El presidente Trump se enorgullece de haber puesto fin a ocho guerras. No las enumera porque ni él mismo sabe cuáles son. Quiere acabar los conflictos con la extraordinaria fuerza de sus ejércitos. Su herramienta de poder global se basa en la presión directa, en la intervención militar calculada, en sanciones arancelarias y demostraciones simbólicas de capacidad estratégica. Lo más peligroso que hace Trump es romper las reglas de juego y despreciar el derecho. Una de las causas de la caída de los regímenes autoritarios es cuando no se observa el estado de derecho.

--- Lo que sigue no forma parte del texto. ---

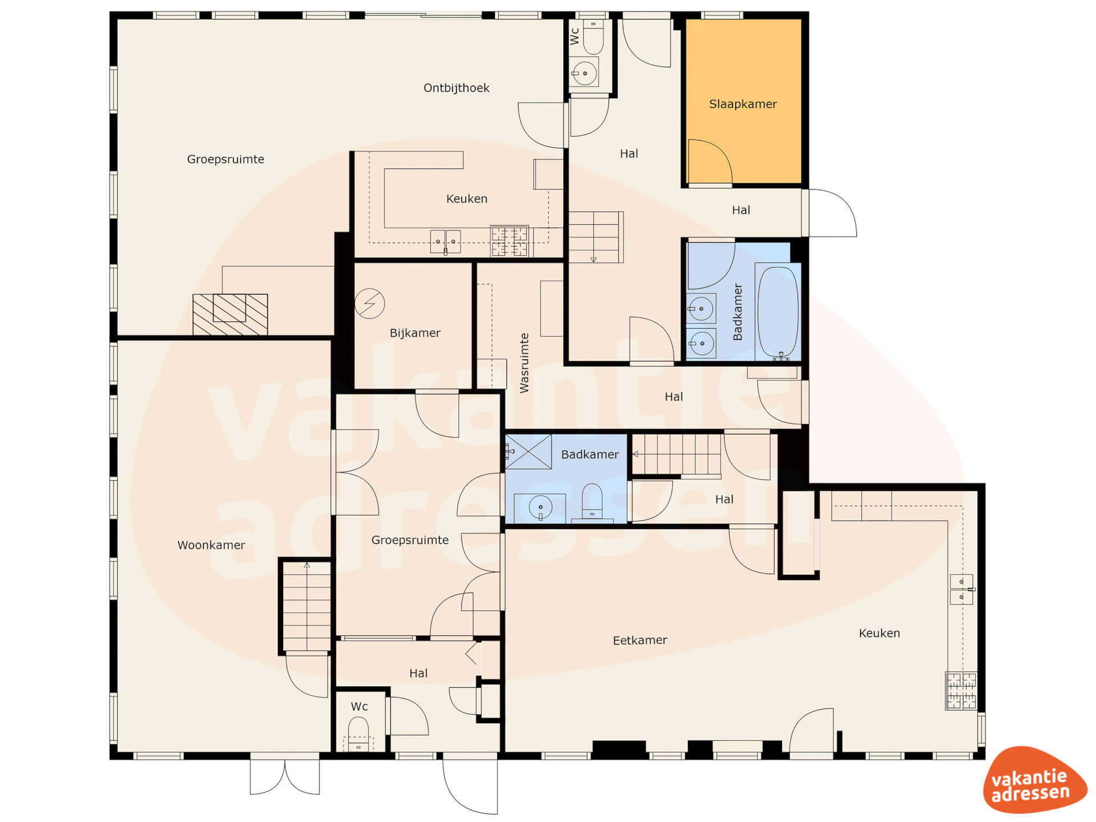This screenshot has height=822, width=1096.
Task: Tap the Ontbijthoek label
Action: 456,88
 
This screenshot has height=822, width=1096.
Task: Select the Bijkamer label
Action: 415,333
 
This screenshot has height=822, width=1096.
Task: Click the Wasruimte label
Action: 524,363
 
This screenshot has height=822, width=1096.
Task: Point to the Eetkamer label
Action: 639,640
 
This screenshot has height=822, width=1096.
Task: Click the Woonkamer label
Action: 211,545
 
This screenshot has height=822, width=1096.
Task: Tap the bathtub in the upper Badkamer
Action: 777,312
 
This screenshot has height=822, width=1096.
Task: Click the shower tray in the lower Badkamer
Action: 529,452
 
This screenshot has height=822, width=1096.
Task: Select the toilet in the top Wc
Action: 593,37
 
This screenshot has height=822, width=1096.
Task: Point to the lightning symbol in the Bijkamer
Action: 369,303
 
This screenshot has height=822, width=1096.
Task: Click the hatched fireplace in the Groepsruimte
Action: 230,315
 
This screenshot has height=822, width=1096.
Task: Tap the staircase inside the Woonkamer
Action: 307,606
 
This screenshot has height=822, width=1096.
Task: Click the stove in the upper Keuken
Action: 509,241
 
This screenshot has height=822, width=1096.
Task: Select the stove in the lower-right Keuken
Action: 961,691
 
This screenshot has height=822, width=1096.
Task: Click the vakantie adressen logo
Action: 1034,780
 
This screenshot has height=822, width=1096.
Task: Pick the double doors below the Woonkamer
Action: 285,777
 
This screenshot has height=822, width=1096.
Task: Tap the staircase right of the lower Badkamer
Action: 676,454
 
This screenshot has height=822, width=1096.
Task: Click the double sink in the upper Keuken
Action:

Hay quien estima que la operación Venezuela fue una proeza militar que capturó al presidente Maduro que ahora está en una cárcel norteamericana sin que se sepa de qué delitos se le acusa. El hecho de dejar a Nancy Rodríguez al frente del gobierno en Caracas no es pensando en el bienestar de los venezolanos sino en asegurarse de que podrá controlar el país y extraer el más rico de sus productos como es el petróleo. Es el colonialismo del negocio. Él decidirá cómo y cuándo cae la dictadura venezolana.

Hoy ha dedicado unas palabras a Cuba que vive el eclipse de una dictadura que lleva más de sesenta años empobreciendo a los cubanos. Ha cortado el suministro de petróleo venezolano a Cuba que no puede resistir las penurias provocadas por la falta de combustible. Trump ha dicho que está considerando una «toma de control amistosa de Cuba».

La experiencia venezolana podría aplicarse a Cuba y a cuántos países del hemisferio americano estorbaran a Estados Unidos desde el punto de vista político, militar o económico. Es la ley del más fuerte aplicada a la política internacional y especialmente a los más débiles. El régimen cubano puede quedar reducido a una caricatura si Trump decide intensificar el ahogamiento económico hasta el asfixio.

La tesis es que a una dictadura solo se puede borrar el mapa con la fuerza y al margen del derecho internacional. Esta actitud es muy peligrosa porque es aplicar sin más consideraciones la ley del más fuerte o la vieja idea de que el fin justifica los medios.

La concentración de la Armada norteamericana en las inmediaciones de Irán es un indicativo de que la poderosa flota está en la zona del Golfo para hacer maniobras sino que es un instrumento intimidatorio para hacer caer el régimen islámico de Teherán. Trump insiste en que no permitiría el avance nuclear iraní.

Para presionar a Dinamarca para que venda, ceda o entregue Groenlandia a Estados Unidos ha ordenado el envío de un buque hospital americano presentado como ayuda médica pero también como una señal intimidatoria. En un territorio donde el silencio suele dominar el paisaje, la llegada de un símbolo militar recordó que la geografía, por lejana que parezca, nunca está completamente fuera de la historia.

Estos movimientos no constituyeron una guerra única, sino una cadena de presiones, intervenciones y conflictos superpuestos. La captura de un jefe de Estado, las amenazas en Medio Oriente, el cerco económico en el Caribe, la presencia militar simbólica en el Ártico y el respaldo a una guerra activa revelan una estrategia basada en la demostración de fuerza.

En definitiva, hemos entrado en un mundo cada vez más inestable en el que las libertades se tienen que someter al capricho de dirigentes autoritarios que no aceptan ni críticas ni discrepancias.
El modelo europeo es combatido y despreciado por Trump. También por Putin y por Xi Jinping. A todos les interesa Europa. No para respetarla sino para someterla.